Families of 43 missing Mexican students demand new internationally supervised investigation

Felipe de la Cruz, left, the father of one of the 43 missing students from the Isidro Burgos rural teacher's college, listens to a relative of the missing during a conference after a meeting with Mexico's President Enrique Pena Nieto, in the Zocalo, Mexico City's main square, Thursday, Sept. 24, 2015. Pena Nieto told the families that he would create a new special prosecutor for all of the country's thousands of missing people. (AP Photo/Marco Ugarte) (The Associated Press)

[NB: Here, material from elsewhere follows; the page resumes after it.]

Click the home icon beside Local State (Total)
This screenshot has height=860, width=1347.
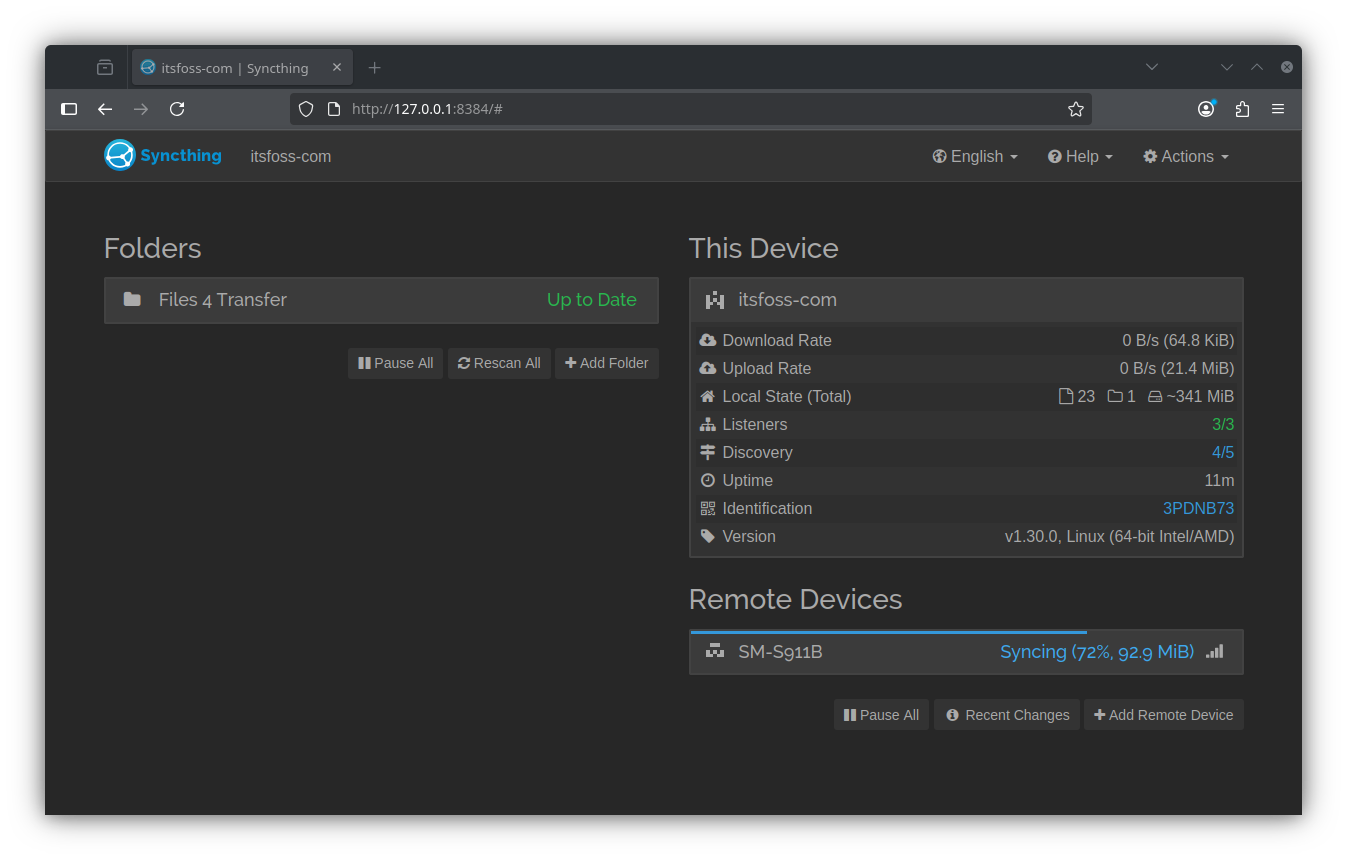(x=708, y=396)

Relatives of of the 43 missing students from the Isidro Burgos rural teacher's college, hold up their fists during a press conference after a meeting with Mexico's President Enrique Pena Nieto, in the Zocalo, Mexico City's main square, Thursday, Sept. 24, 2015. Pena Nieto told the families that he would create a new special prosecutor for all of the country's thousands of missing people. (AP Photo/Marco Ugarte) (The Associated Press)

Relatives of the 43 missing students from the Isidro Burgos rural teacher's college, give a press conference after a meeting with Mexico's President Enrique Pena Nieto, in the Zocalo, Mexico City's main square, Thursday, Sept. 24, 2015. Days ahead of the one year anniversary of the Ayotzinapa students' disappearance on Sept. 26, 2014, parents and relatives started the protest fast. (AP Photo/Marco Ugarte) (The Associated Press)

The families of 43 students who disappeared a year ago in southern Mexico have given a letter to Mexican President Enrique Pena Nieto demanding a new internationally supervised investigation.

The human rights organization Miguel Agustin Pro Juarez says the letter was given to the president Thursday and has released a copy.

The letter lays out eight demands, most notably that the students' disappearance be reinvestigated with international supervision. It also calls for an investigation of those responsible for the initial investigation, which the families considered a sham.

The students disappeared Sept. 26, 2014, in the city of Iguala. The government has said local police illegally detained the students and then turned them over to the local drug gang Guerreros Unidos, which then allegedly killed them and incinerated their remains.